BEGIN Extract to read

Noah’s theology also may have accounted for the presence of Sagoyewatha, or Red Jacket, at the Proclamation ceremony. By these later years of his life, Sagoyewatha was known among both Indigenous and white people for his leadership and powerful speeches. He had resisted conversion to Christianity, which set him apart from many of the other Seneca, and even from his own family. In a famous 1805 speech, he said: “Brother, our seats were once large and yours were small. You have now become a great people, and we have scarcely a place left to spread our blankets. You have got our country, but are not satisfied; you want to force your religion upon us.” Noah, too, had resisted conversion efforts. But that was not the imagined kinship that made him feel connected to the Seneca leader. He believed, like some other nineteenth-century Christians and Jews, that the Indigenous people of the Americas were part of the Ten Lost Tribes of Israel. It’s unlikely that Sagoyewatha found this convincing—relatively few Indigenous people did—but with his presence, he embodied a connection to the lands of the Seneca. If the Seneca were descended from the Lost Tribes, Noah believed, then through them Jews also had a connection to the land.

“He who wishes to be truly religious and be surrounded with the admonitions of piety, should be an agriculturalist.”

Noah’s Ararat speech dwelled on this conviction. He enumerated ritual and theological similarities between Jews and Indigenous Americans. He sought their reunion, though not on equal terms: “If the tribes could be brought together, could be made sensible of their origin, could be civilized and restored to their long-lost brethren, what joy to our people, what glory to our God, who clearly have the prophecies been fulfilled, how certain our dispersion, how miraculous our preservation, how providential our deliverance.” Ararat, maybe, could be that place—the place where God’s providence would see the reunification of the tribes of Israel.

END Extract to read

• [Short task a]
According to the Noah passage, what did Noah believe the Indigenous people of the Americas were part of?
The listing that comes next has no connection to the Noah passage.

BEGIN Recorded data

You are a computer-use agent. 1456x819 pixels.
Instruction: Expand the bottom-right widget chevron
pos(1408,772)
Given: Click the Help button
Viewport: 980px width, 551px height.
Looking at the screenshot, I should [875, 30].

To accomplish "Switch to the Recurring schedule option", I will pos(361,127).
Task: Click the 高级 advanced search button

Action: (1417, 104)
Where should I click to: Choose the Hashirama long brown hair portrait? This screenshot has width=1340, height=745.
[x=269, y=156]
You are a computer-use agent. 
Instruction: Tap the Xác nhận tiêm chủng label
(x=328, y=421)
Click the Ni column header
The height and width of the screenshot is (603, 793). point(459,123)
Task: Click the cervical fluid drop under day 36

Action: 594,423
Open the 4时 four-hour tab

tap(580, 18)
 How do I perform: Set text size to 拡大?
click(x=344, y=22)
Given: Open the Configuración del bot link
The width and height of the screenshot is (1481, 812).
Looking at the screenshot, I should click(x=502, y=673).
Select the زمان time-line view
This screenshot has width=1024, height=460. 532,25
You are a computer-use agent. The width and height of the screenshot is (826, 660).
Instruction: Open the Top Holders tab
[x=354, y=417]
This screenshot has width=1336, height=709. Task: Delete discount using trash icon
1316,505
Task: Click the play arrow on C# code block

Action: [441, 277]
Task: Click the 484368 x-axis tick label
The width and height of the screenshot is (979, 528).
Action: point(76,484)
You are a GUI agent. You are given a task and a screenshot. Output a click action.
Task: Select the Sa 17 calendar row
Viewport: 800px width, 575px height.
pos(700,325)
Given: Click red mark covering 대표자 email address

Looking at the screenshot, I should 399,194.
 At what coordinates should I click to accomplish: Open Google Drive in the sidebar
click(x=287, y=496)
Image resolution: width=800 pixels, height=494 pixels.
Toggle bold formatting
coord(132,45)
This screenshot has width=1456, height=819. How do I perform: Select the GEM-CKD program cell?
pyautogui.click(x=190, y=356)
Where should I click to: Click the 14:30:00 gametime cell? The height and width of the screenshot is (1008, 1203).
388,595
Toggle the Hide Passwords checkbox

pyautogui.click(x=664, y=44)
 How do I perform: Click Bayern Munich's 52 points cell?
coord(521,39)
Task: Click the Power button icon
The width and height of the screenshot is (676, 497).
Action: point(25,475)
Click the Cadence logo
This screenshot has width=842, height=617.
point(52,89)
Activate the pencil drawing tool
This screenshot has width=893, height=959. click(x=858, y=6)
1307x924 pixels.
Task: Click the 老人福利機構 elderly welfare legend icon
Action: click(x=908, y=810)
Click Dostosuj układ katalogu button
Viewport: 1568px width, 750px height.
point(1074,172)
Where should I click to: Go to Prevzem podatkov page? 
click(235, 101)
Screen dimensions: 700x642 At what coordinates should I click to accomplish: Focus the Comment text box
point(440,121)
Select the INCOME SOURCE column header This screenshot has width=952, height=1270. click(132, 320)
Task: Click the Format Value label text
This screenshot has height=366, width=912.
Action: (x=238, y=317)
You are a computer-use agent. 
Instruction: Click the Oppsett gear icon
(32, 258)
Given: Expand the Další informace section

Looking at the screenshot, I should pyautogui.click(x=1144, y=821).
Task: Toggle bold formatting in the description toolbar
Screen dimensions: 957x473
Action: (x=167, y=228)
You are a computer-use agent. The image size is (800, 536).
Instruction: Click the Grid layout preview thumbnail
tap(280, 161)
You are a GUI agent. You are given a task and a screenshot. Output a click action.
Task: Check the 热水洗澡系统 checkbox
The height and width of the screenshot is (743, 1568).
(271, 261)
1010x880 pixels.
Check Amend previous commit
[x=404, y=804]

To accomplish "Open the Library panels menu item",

END Recorded data

• [Short task b]
Duplicate the listing word for word, from the line with "Click Dostosuj układ katalogu button" through the end of the listing.

• [Correct result a]
The Ten Lost Tribes of Israel.

• [Correct result b]
Click Dostosuj układ katalogu button
Viewport: 1568px width, 750px height.
point(1074,172)
Where should I click to: Go to Prevzem podatkov page? 
click(235, 101)
Screen dimensions: 700x642 At what coordinates should I click to accomplish: Focus the Comment text box
point(440,121)
Select the INCOME SOURCE column header This screenshot has width=952, height=1270. click(132, 320)
Task: Click the Format Value label text
This screenshot has height=366, width=912.
Action: (x=238, y=317)
You are a computer-use agent. 
Instruction: Click the Oppsett gear icon
(32, 258)
Given: Expand the Další informace section

Looking at the screenshot, I should pyautogui.click(x=1144, y=821).
Task: Toggle bold formatting in the description toolbar
Screen dimensions: 957x473
Action: (x=167, y=228)
You are a computer-use agent. The image size is (800, 536).
Instruction: Click the Grid layout preview thumbnail
tap(280, 161)
You are a GUI agent. You are given a task and a screenshot. Output a click action.
Task: Check the 热水洗澡系统 checkbox
The height and width of the screenshot is (743, 1568).
(271, 261)
1010x880 pixels.
Check Amend previous commit
[x=404, y=804]

To accomplish "Open the Library panels menu item",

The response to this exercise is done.